En el departamento de Tarija, la preservación de los recursos hídricos se ha convertido en una prioridad ante la presión creciente de actividades extractivas. Uno de los puntos críticos es la cuenca del río San Juan del Oro, un afluente vital para el consumo humano y la producción agrícola que abastece a numerosas comunidades en la región alta.
Durante una entrevista con el periódico digital El Guadalupano, Efraín Rivera, secretario de Desarrollo Productivo de la Gobernación, sostuvo que se están impulsando acciones concretas para proteger este curso de agua, evitando la contaminación por residuos minerales que podrían comprometer la salud de las familias y el desarrollo de la producción local.
Rivera explicó que el Gobierno Departamental de Tarija ha desplegado equipos técnicos para realizar controles ambientales en la zona alta, donde se concentran actividades mineras de mediana y pequeña escala. Estas inspecciones buscan verificar que las operaciones cumplan con las normativas vigentes, especialmente en el manejo de sus desechos.
Además, se han iniciado talleres con comunarios, cooperativistas y autoridades locales, orientados a sensibilizar sobre el uso responsable del agua y la importancia de evitar vertidos directos que dañen la calidad del recurso. “Estamos convencidos de que la educación ambiental es la herramienta más poderosa para cambiar hábitos y garantizar un desarrollo sostenible”, subrayó Rivera.
El proyecto incluye la elaboración de un plan de mitigación que contempla la instalación de trampas de sedimentos y el fortalecimiento de viveros para reforestar las riberas del río, protegiendo así los suelos de la erosión y filtrando contaminantes antes de que lleguen al cauce.
Rivera puntualizó que la Gobernación está gestionando alianzas con instituciones nacionales y organismos internacionales para acceder a fondos que permitan ampliar estas intervenciones.

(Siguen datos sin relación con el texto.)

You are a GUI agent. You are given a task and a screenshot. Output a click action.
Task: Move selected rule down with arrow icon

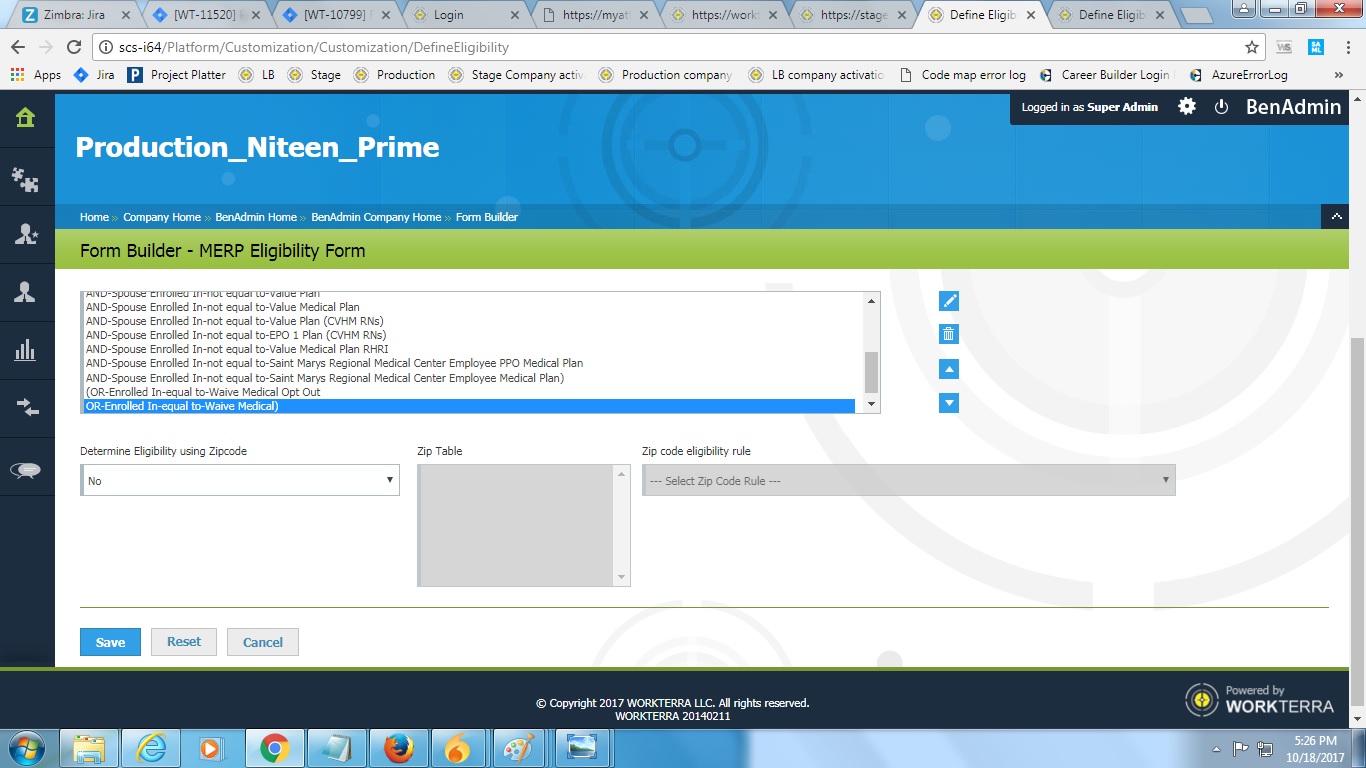949,402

El objetivo es asegurar la conservación integral de toda la cuenca del San Juan del Oro en el mediano y largo plazo.
Por otro lado, se prevé instalar estaciones de monitoreo permanente que permitan analizar la calidad del agua en distintos puntos del río, lo que permitirá alertar a tiempo sobre posibles focos de contaminación y actuar con mayor rapidez.
Finalmente, el secretario convocó a los sectores mineros a sumarse a estos esfuerzos, cumpliendo con sus obligaciones ambientales para que la actividad extractiva pueda convivir de manera armónica con la agricultura, la ganadería y el bienestar de las comunidades que dependen directamente de este importante río.